The average rate on a 30-year fixed rate mortgage (FRM) slipped to 3.98 percent, excluding fees, during the week ended April 5, from 3.99 percent. The week before that rates had actually topped the 4 percent market at 4.08 percent, the first time since the week of December 1. Last year at this time, the average rate was 4.87 percent.
Rates on the 15-year FRM also inched down, moving to 3.21 percent from 3.23 percent the previous week, and down significantly from the one year ago when the average was 4.10 percent. One-year adjustable-rate mortgages (ARMs) were unchanged at 2.78 percent.
Several economic reports came in during the latest week that planted confusion in bond-holders minds about the financial health of the nation, which led to mortgage interest rates holding steady.

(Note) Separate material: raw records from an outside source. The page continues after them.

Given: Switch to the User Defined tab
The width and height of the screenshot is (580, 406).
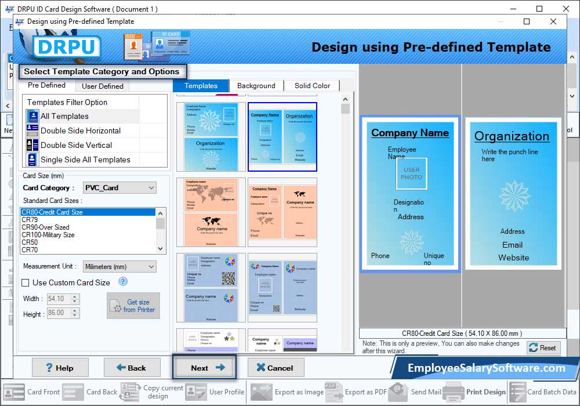Looking at the screenshot, I should click(102, 86).
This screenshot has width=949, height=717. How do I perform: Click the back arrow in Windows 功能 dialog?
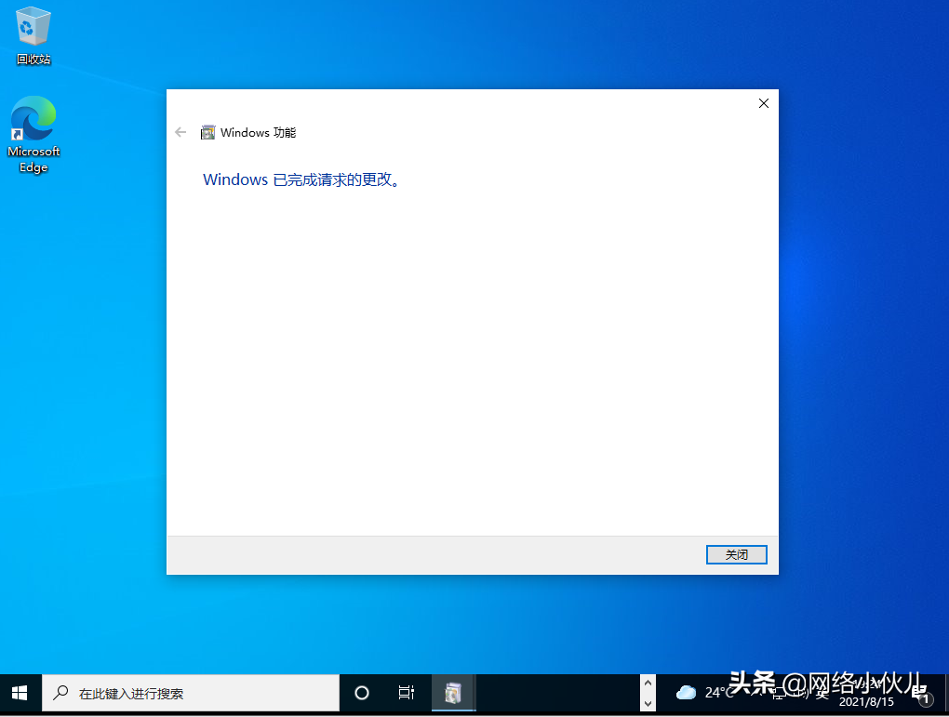180,132
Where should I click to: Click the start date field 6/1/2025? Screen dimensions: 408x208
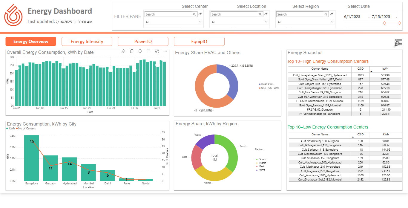(352, 17)
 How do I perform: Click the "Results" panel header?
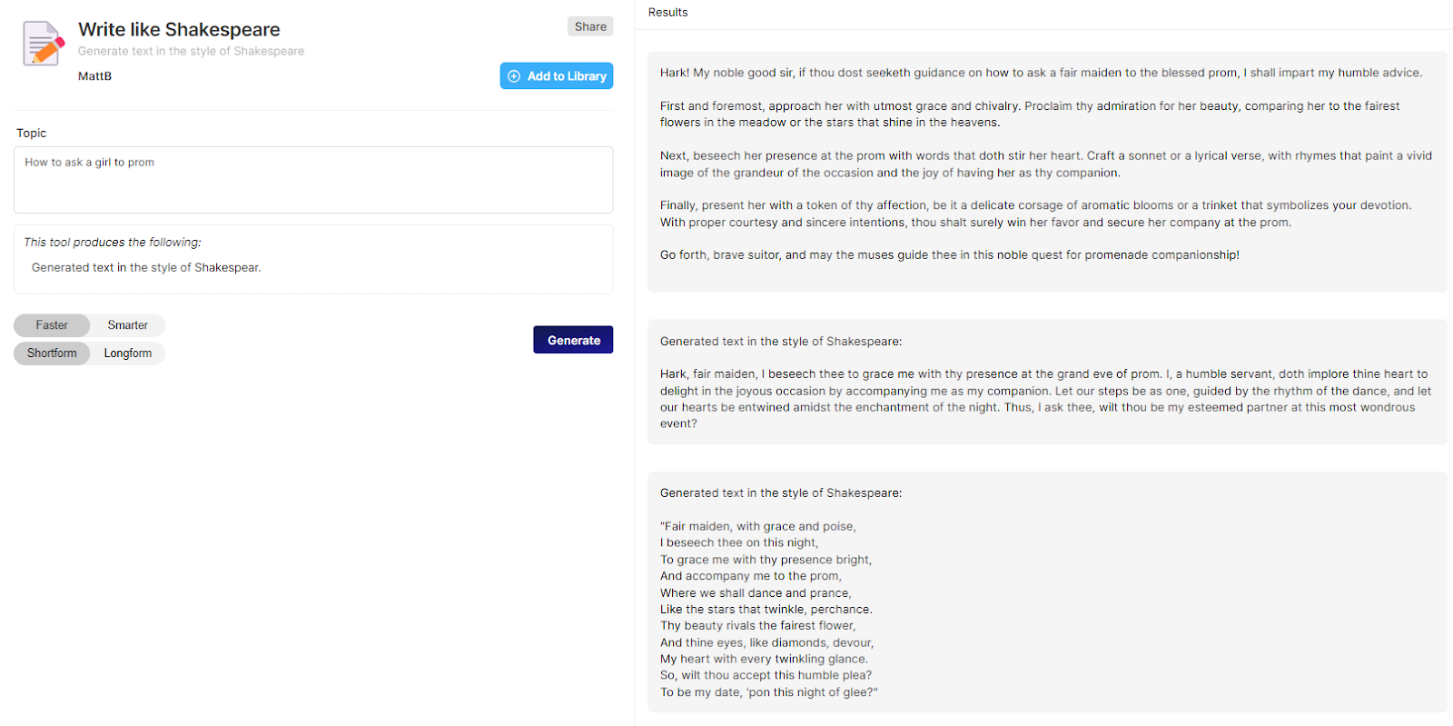(667, 12)
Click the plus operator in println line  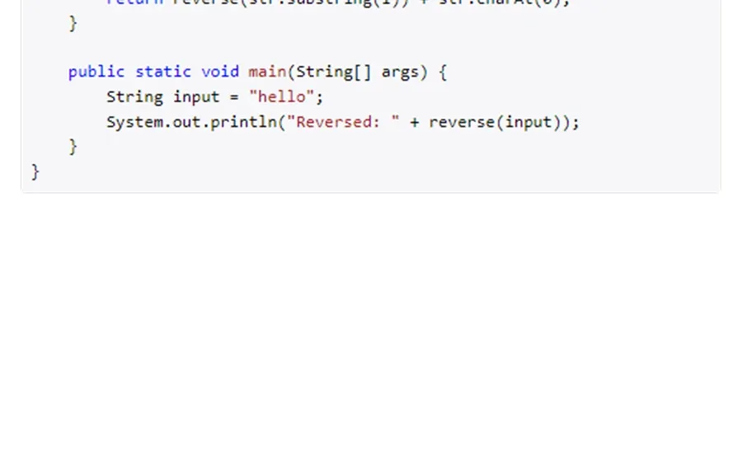tap(415, 123)

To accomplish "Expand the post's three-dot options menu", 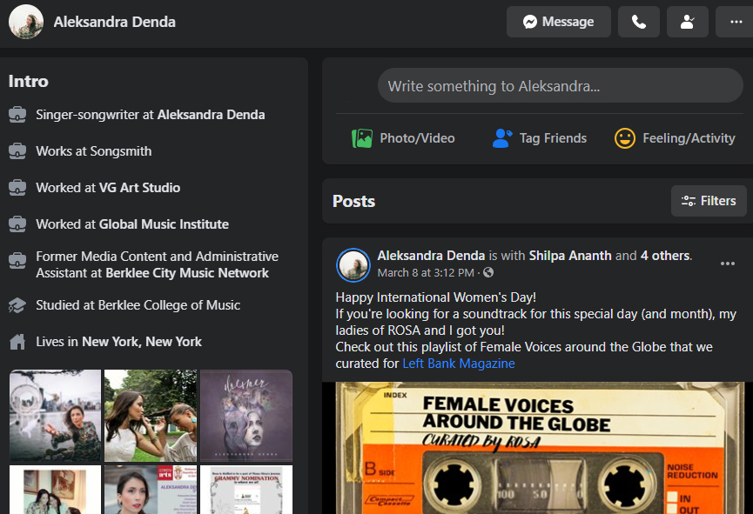I will (728, 264).
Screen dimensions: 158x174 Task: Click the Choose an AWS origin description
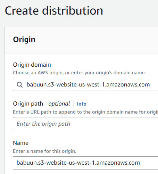tap(79, 73)
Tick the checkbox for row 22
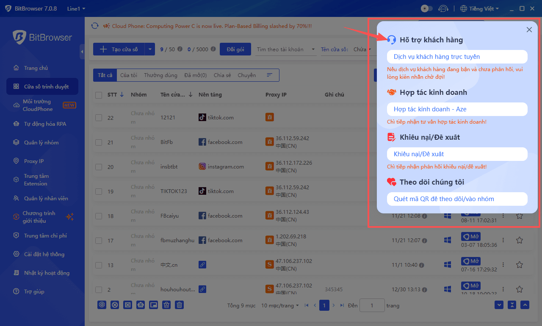The image size is (542, 326). 99,117
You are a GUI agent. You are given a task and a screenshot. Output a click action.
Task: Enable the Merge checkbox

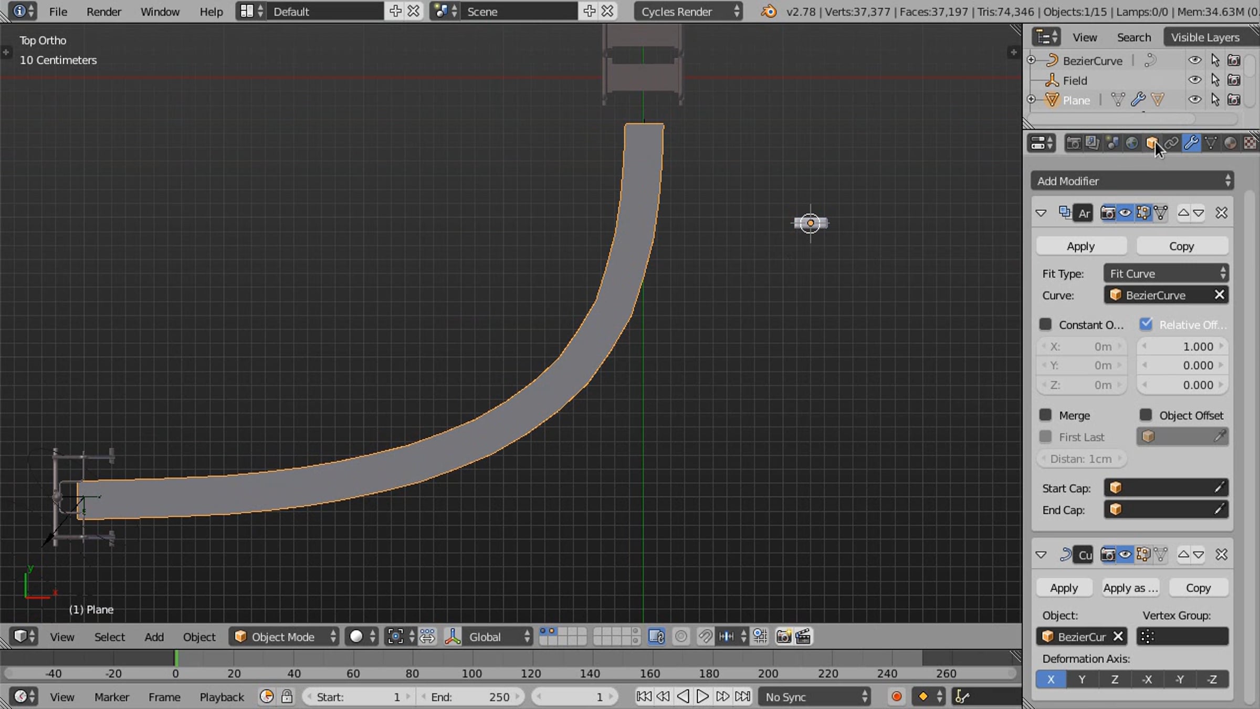pyautogui.click(x=1045, y=415)
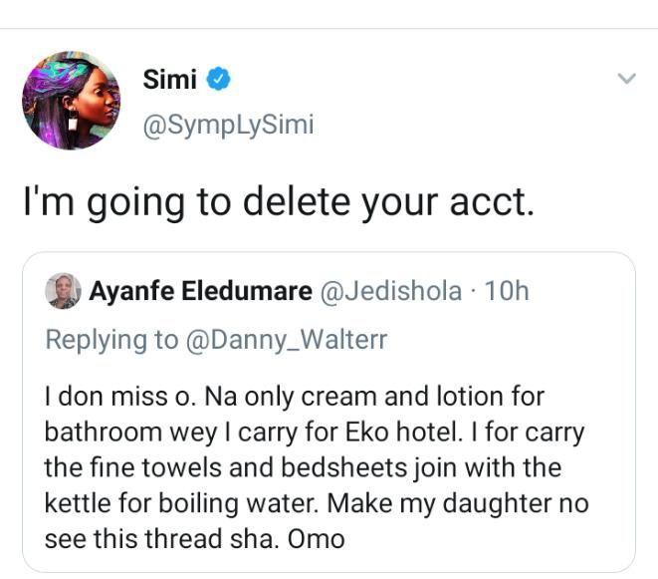Click the blue verified badge beside Simi
The image size is (658, 579).
[218, 81]
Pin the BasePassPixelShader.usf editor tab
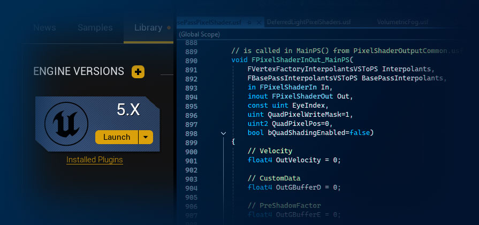 (250, 23)
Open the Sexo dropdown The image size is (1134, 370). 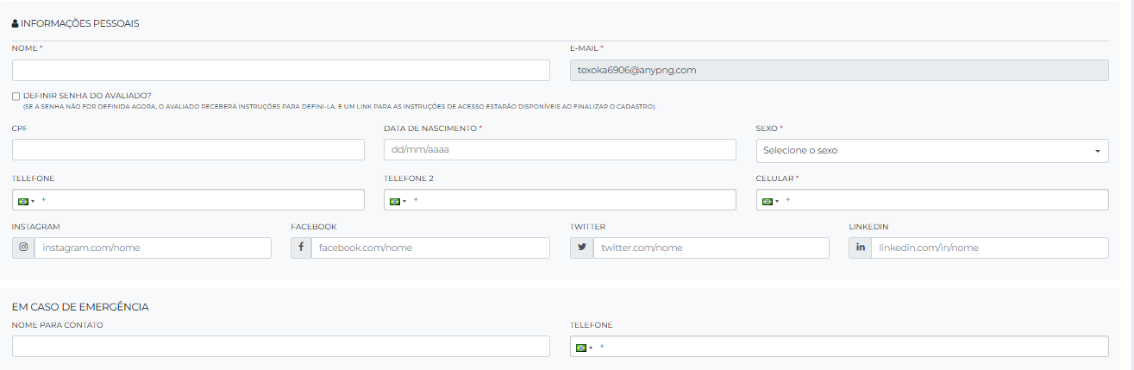pos(931,150)
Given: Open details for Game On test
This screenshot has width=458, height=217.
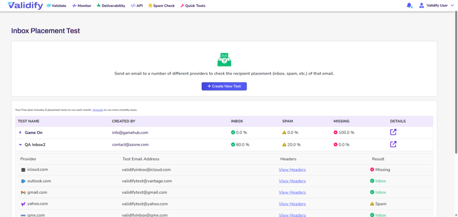Looking at the screenshot, I should [x=393, y=132].
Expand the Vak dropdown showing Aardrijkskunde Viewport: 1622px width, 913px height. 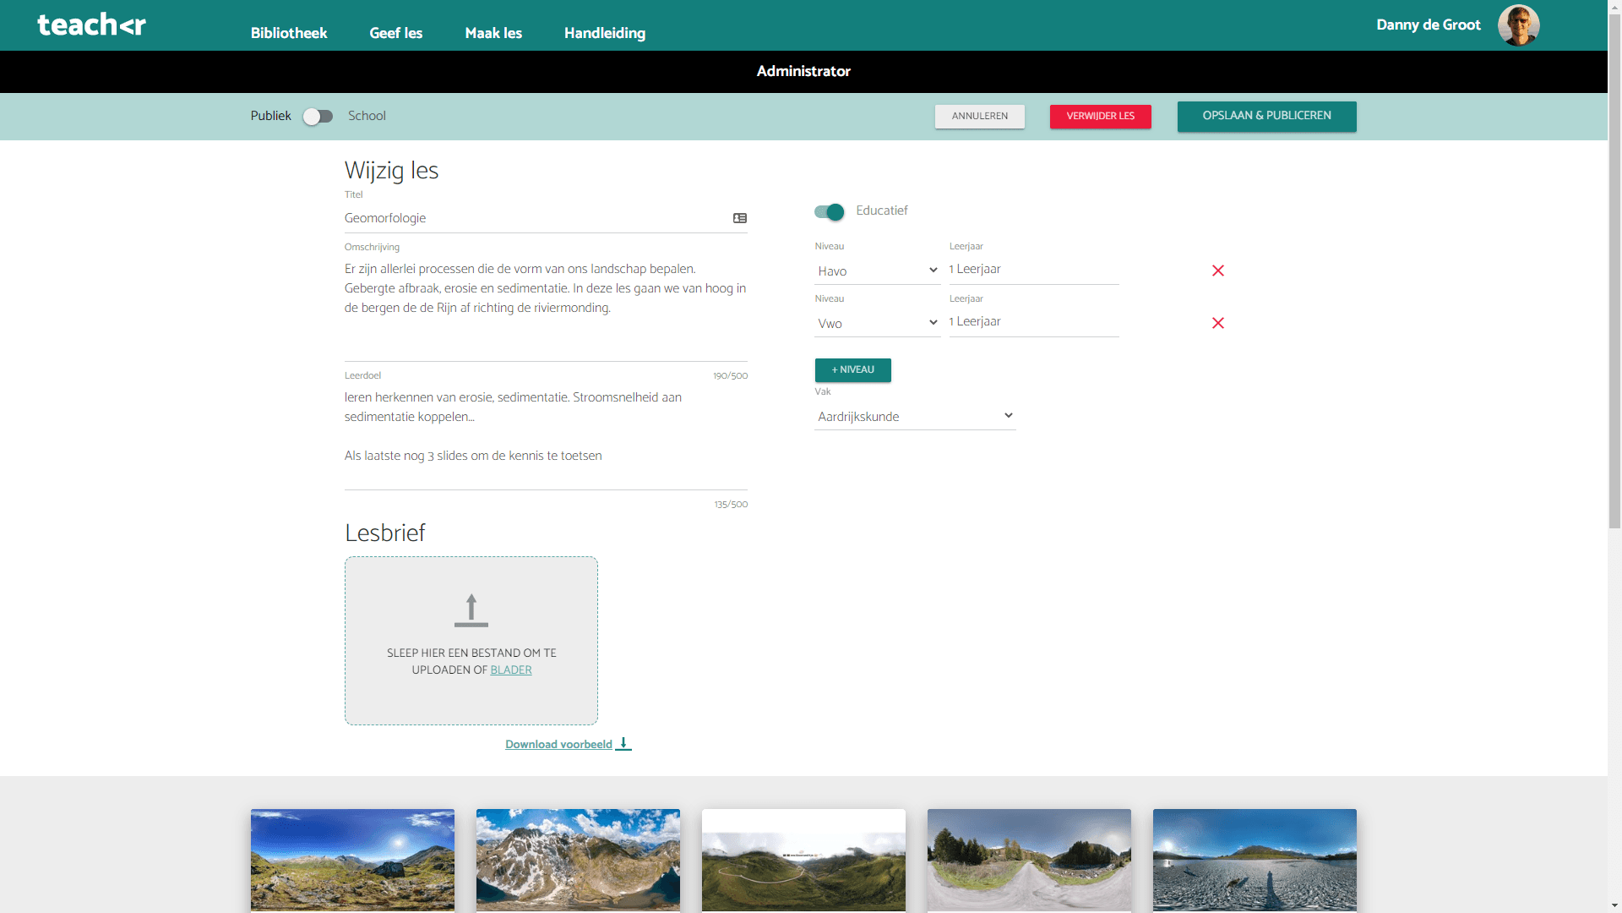click(914, 417)
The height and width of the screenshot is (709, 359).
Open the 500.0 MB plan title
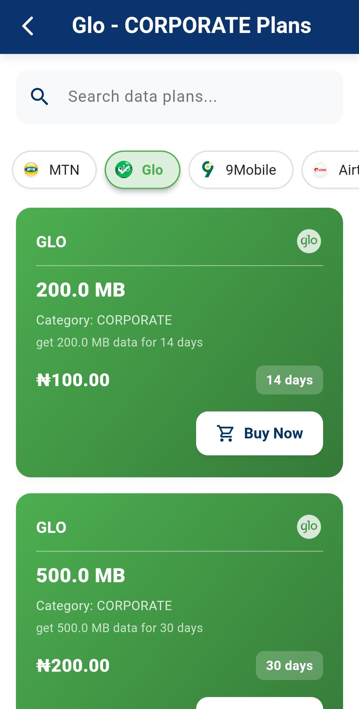81,575
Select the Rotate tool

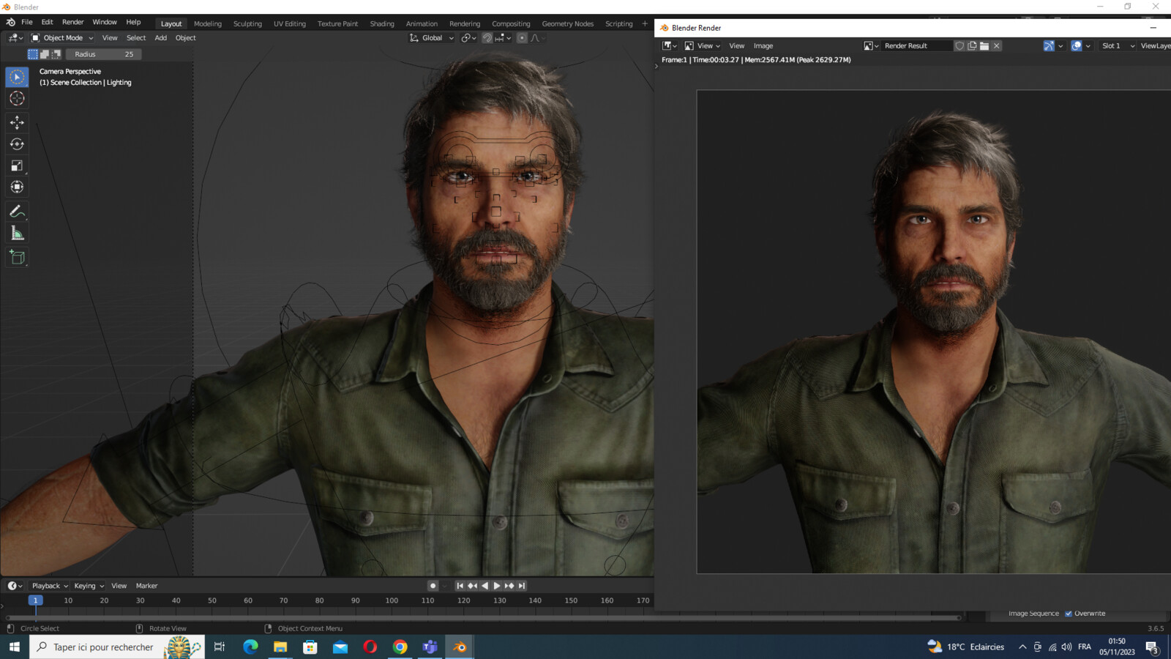17,144

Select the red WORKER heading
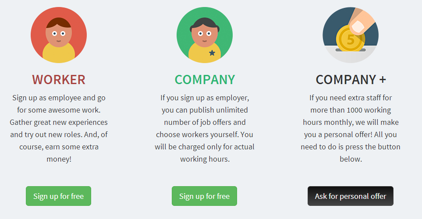[x=59, y=80]
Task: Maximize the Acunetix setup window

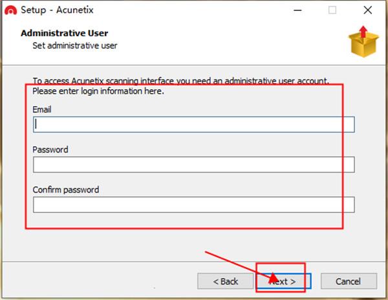Action: (332, 10)
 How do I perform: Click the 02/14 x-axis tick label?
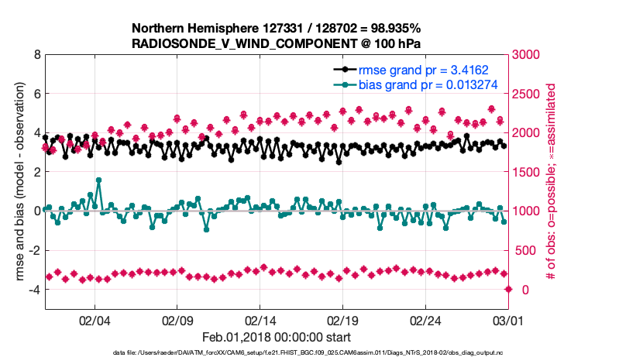[260, 320]
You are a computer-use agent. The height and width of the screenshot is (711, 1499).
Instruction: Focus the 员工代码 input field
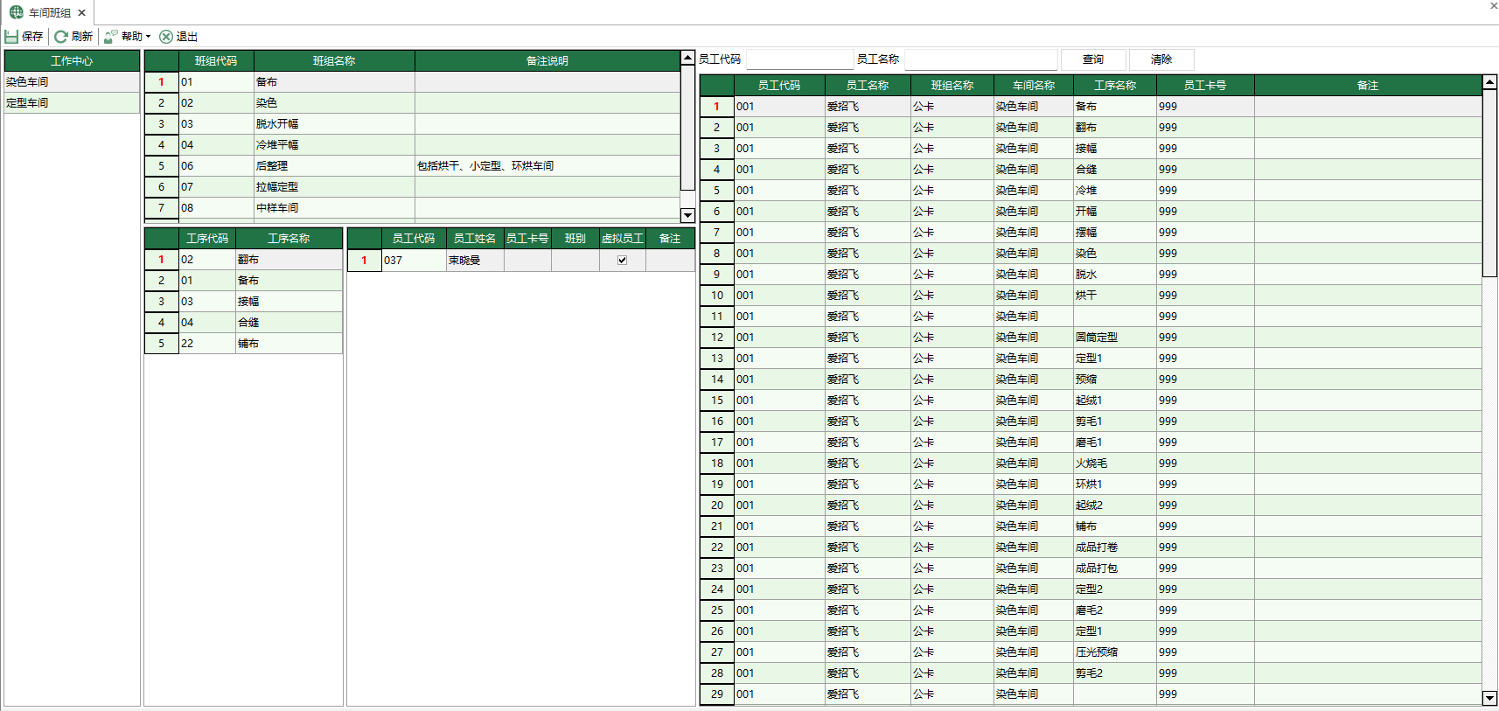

“The final estimate of 2011 fourth quarter growth remained unchanged at 3 percent, representing the strongest pace since the second quarter of 2010,” said Freddie Mac vice president and chief economist Frank Nothaft in a statement. On the other hand, he pointed out that the “March 13th policy committee minutes from the Federal Reserve noted that the housing market remained depressed and supported the continuation of the maturity extension program through June 2012, but did not announce any new stimulus action beyond that date.”
Meanwhile, mortgage applications rose 4.8 percent during the same week, with applications to purchase homes growing 7.2 percent, putting them at a level that is about 10 percent above last year, according to the Mortgage Bankers Association. The rise in purchase applications was likely due to anticipation of new FHA mortgage insurance premium increases, starting in April.